CFTR modulators and potentiators are drugs that aim to correct the underlying defect that leads to CF by modifying the function of the CFTR protein. Since the therapeutic effects of CFTR modulators are based on individual protein defects, knowledge of the genotype of both alleles of the CFTR gene is necessary for appropriate patient selection. As an example, ivacaftor, which was approved for use by the US Food and Drug Administration in January 2012, targets the specific CFTR mutation G551D (in which glycine in position 551 is substituted with aspartic acid), improves lung function and reduces respiratory symptoms and pulmonary exacerbations in patients with CF who have at least one G551D CFTR mutation.
α1-antitrypsin deficiency
α1-antitrypsin is a protease inhibitor, produced mainly in the liver, which protects the lungs against proteolytic damage by the enzyme neutrophil elastase. α1-antitrypsin is encoded by the SERPINA1 gene (also known as PI). Like CF, α1-antitrypsin deficiency is an autosomal recessive inherited disorder affecting 1 in 2000–5000 persons in Europe. It increases the risk of liver disease, COPD and emphysema. Those with two copies of the most severe “Z” mutation (PI ZZ genotype) have very low serum protein levels of α1-antitrypsin. Cigarette smoking greatly increases the risk of COPD in α1-antitrypsin-deficient patients, leading to severe, early-onset emphysema due to destruction of alveolar septa in the lung as a consequence of the protease–antiprotease imbalance.

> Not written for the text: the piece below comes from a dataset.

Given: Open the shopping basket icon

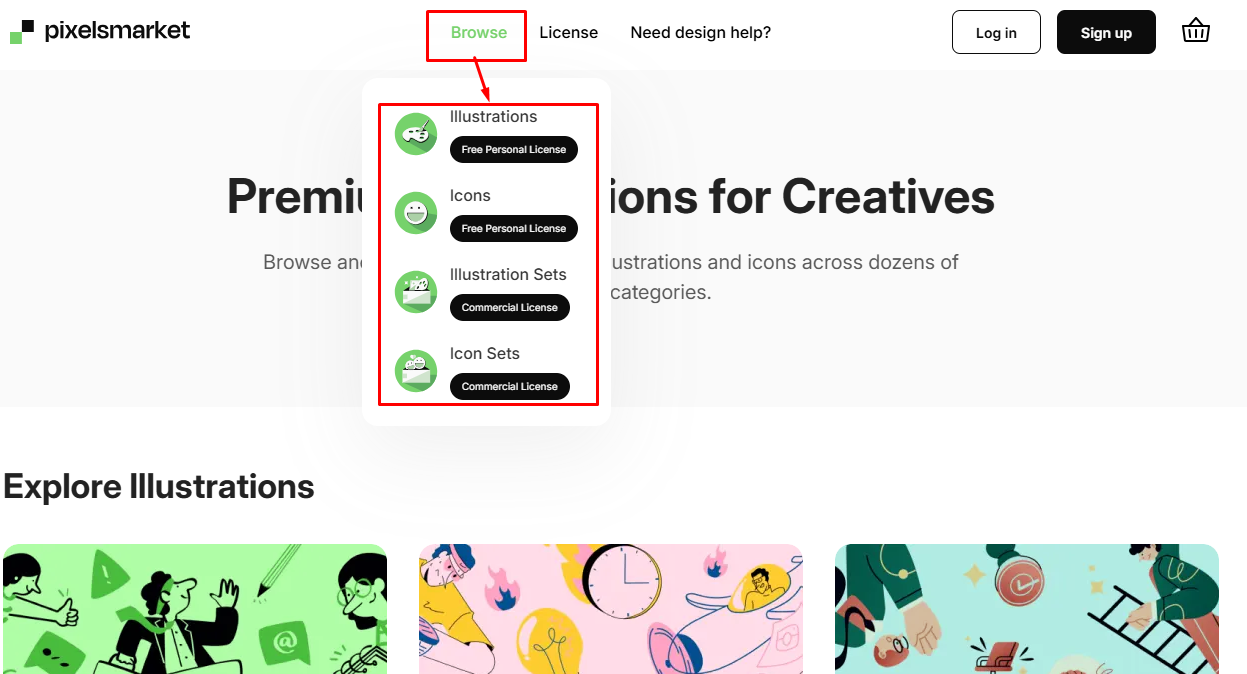Looking at the screenshot, I should pos(1195,32).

Primary ciliary dyskinesia
Primary ciliary dyskinesia (PCD), or immotile cilia syndrome, is a genetically heterogeneous autosomal recessive disorder, caused by loss of function of different parts of the cilia, which line the epithelial cells of the airway mucosa and are responsible for clearing secretions and foreign material. Patients with PCD suffer from recurrent upper and lower respiratory tract infections, often leading to bronchiectasis, an abnormal widening of the airways. About half of people with PCD have Kartagener syndrome, in which PCD is combined with situs inversus (a condition in which the position of the major organs is a mirror image of the normal arrangement).

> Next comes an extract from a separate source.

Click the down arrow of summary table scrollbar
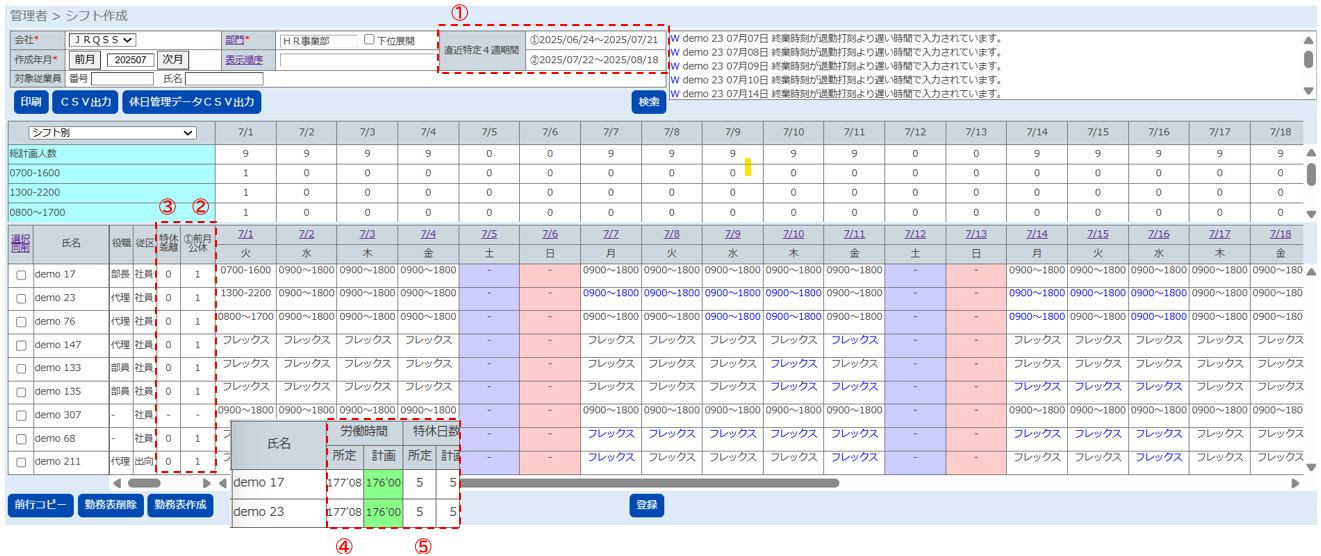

Other monogenic diseases encompass diseases caused by mutations in surfactant proteins, which are crucial in decreasing tension forces during breathing. Dysfunction of surfactant caused by mutations in surfactant protein genes leads to respiratory distress syndrome of prematurity. Mutations in cytochrome b, an enzyme involved in killing microbes in phagocytic cells, predispose individuals to recurrent respiratory infections (see the section on chronic granulomatous diseases later in this chapter).